> _Passage provided_:

----------------

If we want things to change, we have got to start with our own actions. There is always, always, a better way.

118088Filmmaker Alejandro Marquez VelaPhoto: Alejandro Marquez Vela 

What do you do when you have to choose between two bad things? It is this question of dilemma — an impossible choice — that is central to Alejandro Marquez Vela’s short film “G.I. José,” which won the Relationships First Award at the My Hero International Film Festival for 2017.

 

The fictional film depicts a young Latino United States soldier and the impossible choice he is forced to make because of his mother’s undocumented status when immigration officers come into their home.

 

Though it is a work of fiction, Marquez Vela drew on current issues and actual events. In 2016, more than 200,000 undocumented people were deported from the United States, in many cases tearing families apart.

 

“The film is not based on a single true story,” he said. “But rather, on countless stories of immigrants currently living in the United States. Stories like ICE agents stopping an immigrant father after dropping his daughter at school, or immigrant vets being deported after having served in the U.S. Army.”

----------------

> _Material provided_:
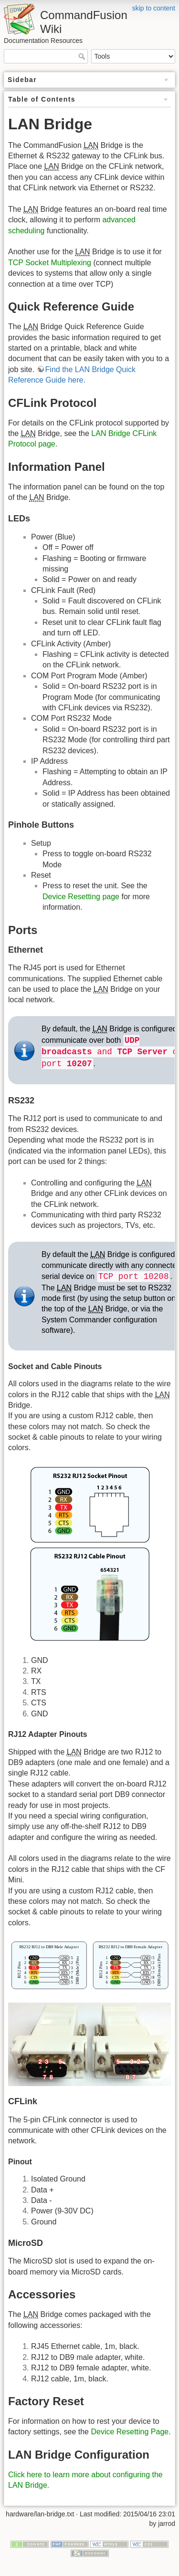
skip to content (153, 8)
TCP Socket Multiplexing (49, 263)
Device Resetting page (80, 897)
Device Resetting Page (129, 2432)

----------------

> _What you need to do_:
A: Update the G.I. José passage from "If we want things" up to and including "tearing families apart.", replacing "impossible choice" with "no-win choice".
B: Answer from the G.I. José passage:
(i) What award did the film win, and at which festival?
(ii) How many undocumented people were deported from the United States in 2016?
(iii) What is the immigration status of the soldier's mother?
The data stands apart from the G.I. José passage.

> _Answers_:
A:
If we want things to change, we have got to start with our own actions. There is always, always, a better way.

118088Filmmaker Alejandro Marquez VelaPhoto: Alejandro Marquez Vela 

What do you do when you have to choose between two bad things? It is this question of dilemma — an no-win choice — that is central to Alejandro Marquez Vela’s short film “G.I. José,” which won the Relationships First Award at the My Hero International Film Festival for 2017.

 

The fictional film depicts a young Latino United States soldier and the no-win choice he is forced to make because of his mother’s undocumented status when immigration officers come into their home.

 

Though it is a work of fiction, Marquez Vela drew on current issues and actual events. In 2016, more than 200,000 undocumented people were deported from the United States, in many cases tearing families apart.

B:
(i) The Relationships First Award at the My Hero International Film Festival for 2017.
(ii) More than 200,000.
(iii) Undocumented.